Le tribunal correctionnel de Strasbourg a décidé mercredi 4 mars de relaxer Rima Hassan, députée européenne LFI, dans une affaire d’injure publique. Elle était poursuivie par une élue socialiste locale, suite à des échanges sur les réseaux sociaux.
Les faits à l’origine de l’affaire
L’affaire remonte à novembre 2024. À cette date, Rima Hassan avait publié un message sur le réseau social X (anciennement Twitter), après que l’université de Strasbourg lui a refusé l’organisation d’une conférence sur la Palestine. La conseillère municipale de l’opposition socialiste Pernelle Richardot avait alors réagi en se félicitant de cette interdiction, la qualifiant de « décision courageuse » et accusant l’université de servir de tribune aux groupes islamistes.
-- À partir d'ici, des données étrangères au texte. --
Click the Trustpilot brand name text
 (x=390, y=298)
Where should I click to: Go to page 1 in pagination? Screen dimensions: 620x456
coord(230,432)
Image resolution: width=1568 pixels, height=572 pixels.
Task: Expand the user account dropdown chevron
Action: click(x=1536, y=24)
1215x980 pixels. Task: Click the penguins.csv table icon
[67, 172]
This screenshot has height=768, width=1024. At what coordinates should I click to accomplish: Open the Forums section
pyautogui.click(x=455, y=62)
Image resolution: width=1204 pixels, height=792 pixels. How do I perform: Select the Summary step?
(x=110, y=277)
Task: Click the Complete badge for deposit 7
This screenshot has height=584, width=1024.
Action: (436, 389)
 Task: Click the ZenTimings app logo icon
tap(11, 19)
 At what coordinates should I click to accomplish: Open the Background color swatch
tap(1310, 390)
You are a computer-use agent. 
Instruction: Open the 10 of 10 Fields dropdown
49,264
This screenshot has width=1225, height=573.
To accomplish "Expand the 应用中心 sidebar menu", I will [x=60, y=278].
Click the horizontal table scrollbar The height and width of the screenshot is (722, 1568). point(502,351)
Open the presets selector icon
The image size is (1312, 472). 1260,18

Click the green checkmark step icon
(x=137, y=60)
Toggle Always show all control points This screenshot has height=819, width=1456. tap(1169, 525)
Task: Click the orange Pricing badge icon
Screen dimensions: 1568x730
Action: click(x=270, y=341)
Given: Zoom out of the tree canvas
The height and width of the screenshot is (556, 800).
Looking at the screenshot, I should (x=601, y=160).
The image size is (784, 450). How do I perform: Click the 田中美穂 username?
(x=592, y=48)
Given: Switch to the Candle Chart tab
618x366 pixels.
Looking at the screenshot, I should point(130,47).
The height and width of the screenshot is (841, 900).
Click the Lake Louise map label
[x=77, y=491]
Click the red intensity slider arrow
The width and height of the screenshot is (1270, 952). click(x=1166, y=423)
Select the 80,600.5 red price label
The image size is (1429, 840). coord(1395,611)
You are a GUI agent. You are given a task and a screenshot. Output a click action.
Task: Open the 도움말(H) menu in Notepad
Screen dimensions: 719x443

Les échanges sur les réseaux sociaux
En réponse, Rima Hassan a publié une déclaration où elle a qualifié Pernelle Richardot d’« islamophobe assumée » et l’a accusée d’appartenir à « la gauche coloniale ». Elle a conclu son message par une phrase laissant entendre que « personne n’oubliera ».
Les réactions et le contexte
Pernelle Richardot a décrit ces propos comme étant d’une « violence inouïe ». Elle a aussi évoqué une « attaque personnelle » qui l’avait profondément bouleversée, en particulier lors d’une audience le 10 décembre, à laquelle Rima Hassan n’avait pas assisté. La conseillère municipale avait affirmé que ces propos lui avaient fait peur, ainsi qu’à son entourage.
Décision du tribunal
Le tribunal a jugé que si les propos de Rima Hassan relevaient bien d’une injure publique, ils s’inscrivaient dans le cadre d’un débat public et politique entre deux élues. Selon la justice, ces échanges n’avaient pas dépassé les limites de la liberté d’expression, car ils étaient liés à un contexte de polémique et de débat souvent virulent.
Vincent Brengarth, l’avocat de Rima Hassan, s’est montré satisfait de cette décision. Il a souligné que le tribunal a résisté à une tentative de criminalisation de la parole de sa cliente.
Les réactions des parties
De son côté, l’avocate de Pernelle Richardot, Sabrina Goldman, a exprimé sa déception. Elle a estimé que cette décision était « très décevante » et que sa cliente, en dénonçant l’extrémisme, s’était « fait mettre une cible dans le dos ».
Ces tensions ne sont pas nouvelles. En octobre 2025, Pernelle Richardot avait déjà été accusée d’islamophobie par Marine Tondelier, la cheffe des écologistes. La conseillère municipale avait dénoncé ce qu’elle considérait comme un prosélytisme religieux dans une campagne municipale, en particulier une affiche montrant une femme portant un voile.